La politóloga alemana Hanna Arendt, nacionalizada norteamericana, el gran amor secreto del filósofo alemán Heidegger, el cual, precisamente, fue uno de los grandes admiradores y defensores del pensamiento de Kierkegaard, le dice a Heidegger en una carta que, entre ellos, faltaba «algo muy elemental», algo que, más tarde en su libro Vita activa, ella denominaría como el espacio intermedio del mundo, eso que conocemos como pasión, y que a través del amor aprehende solamente el quién del otro, por lo que se deshace como en llamas ese espacio intermedio del mundo que nos une unos con otros y a la vez nos separa de ellos». Para Hanna Arendt lo que separa a los amantes del mundo común es el hecho de, necesariamente, carecer del mundo, de ese mundo que para muchos amantes está prohibido.»
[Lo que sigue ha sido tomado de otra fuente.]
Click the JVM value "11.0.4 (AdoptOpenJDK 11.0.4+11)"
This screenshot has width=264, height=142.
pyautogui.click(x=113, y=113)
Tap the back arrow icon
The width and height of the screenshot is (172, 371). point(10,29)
Como una reafirmación en la evolución cultural de ese sentimiento —que para Sigmund Freud, junto al de la pena y del odio sirven para esclavizarnos al otro—, José Vasconcelos, el eminente político y pensador mexicano y creador de la más ardiente revolución cultural de Latinoamérica, afirmó que «amar, es entre todos los sentimientos del alma, el que más se parece a la eternidad, el que más nos acerca a ella». El pensamiento de Vasconcelos no hace más que reafirmar lo que para los vedas, sumerios, griegos, latinos y cristianos ha sido la explicación de la razón primordial de la existencia: sólo dándonos al otro emigramos hacia lo inmortal. Y es por eso que entre las grandes obras del patrimonio cultural universal sobresale el Nuevo Testamento como líder del amor y del perdón.
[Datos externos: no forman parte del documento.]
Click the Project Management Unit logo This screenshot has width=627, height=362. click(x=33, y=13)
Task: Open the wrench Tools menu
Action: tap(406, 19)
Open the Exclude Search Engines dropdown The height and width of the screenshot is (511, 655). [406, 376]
6. El concepto amor en las grandes obras bibliográficas

En un pequeño estudio que realicé sobre algunas obras bibliográficas, me sorprendí de que en La Ilíada la palabra amor y sus relacionadas aparece sólo 16 veces; en el Diario de un naturalista, de Charles Darwin, 6 veces —y ni una sola en su obra primordial, El origen de las especies—; 10 veces en Mi lucha, de Adolfo Hitler; 5 veces en La división del trabajo, de Emile Durkheim, uno de los padres de la sociología; una sola vez en Mis creencias, una vasta recopilación del pensamiento de Albert Einstein; 94 veces en el Viejo Testamento, de las cuales 33 pertenecen a los salmos y otros escritos de David, y 17 a los de su hijo Salomón. Todas estas palabras suman 189, mientras que en una sola obra, el Nuevo Testamento o la obra de Jesús, la palabra amor es citada 148 veces.
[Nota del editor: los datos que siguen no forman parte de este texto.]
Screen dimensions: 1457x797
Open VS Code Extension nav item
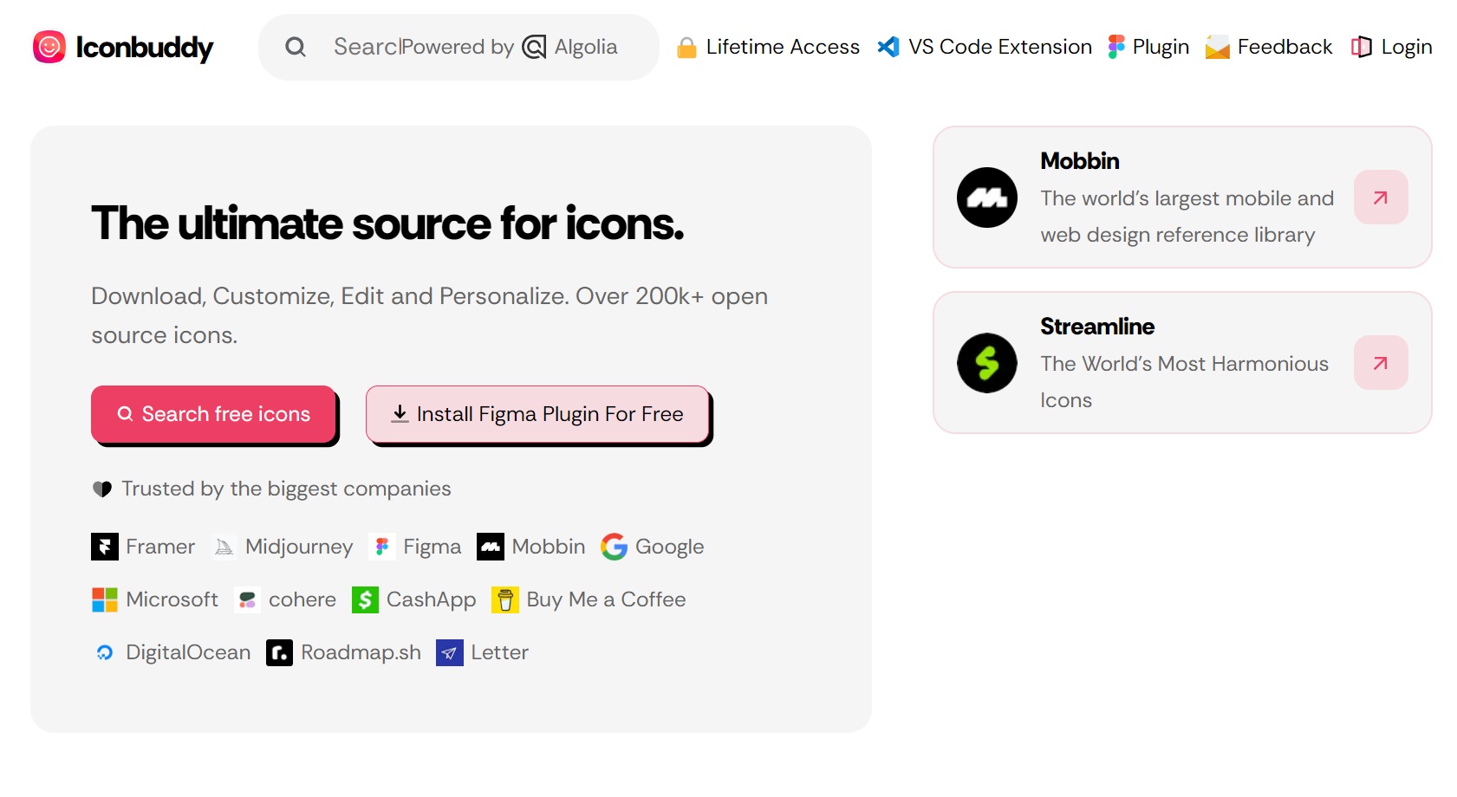[x=985, y=47]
Esta simple aritmética nos empuja hacia una conclusión también sencilla: que Jesús, con el ejemplo de su vida, nos enseñó la trascendencia del amor; nos marcó una senda donde el odio, la pasión desenfrenada, la venganza, la apatía y el rencor, sólo pueden ser erradicados a través del más puro de los sentimientos, el amor, ese amor vinculado al sacrificio, al perdón y a la búsqueda de la esencias divinas, tras reconocer nuestras imperfecciones.
Así, lo que fue un afán de reproducción signado por la atracción carnal en el paleolítico; lo que mantuvo al ser humano durante siglos aterrado por el ojo por ojo y diente por diente; lo que se constituyó en un espanto permanente ante el engañoso tótem; lo que envileció a pueblos enteros por el flagelo de la esclavitud… ¡se convirtió a través de Jesús en esperanza, en redención, en una sustancia que no vemos, pero que sentimos, y que nos ata al otro y a Dios!
Sí, lo podemos afirmar a los cuatro vientos, que ese pasado oscuro, tenebroso, vengador, se tornó en luz, en comprensión, en sabiduría… ¡en el más puro amor!



Santo Domingo, D.N. Febrero 7, 2005.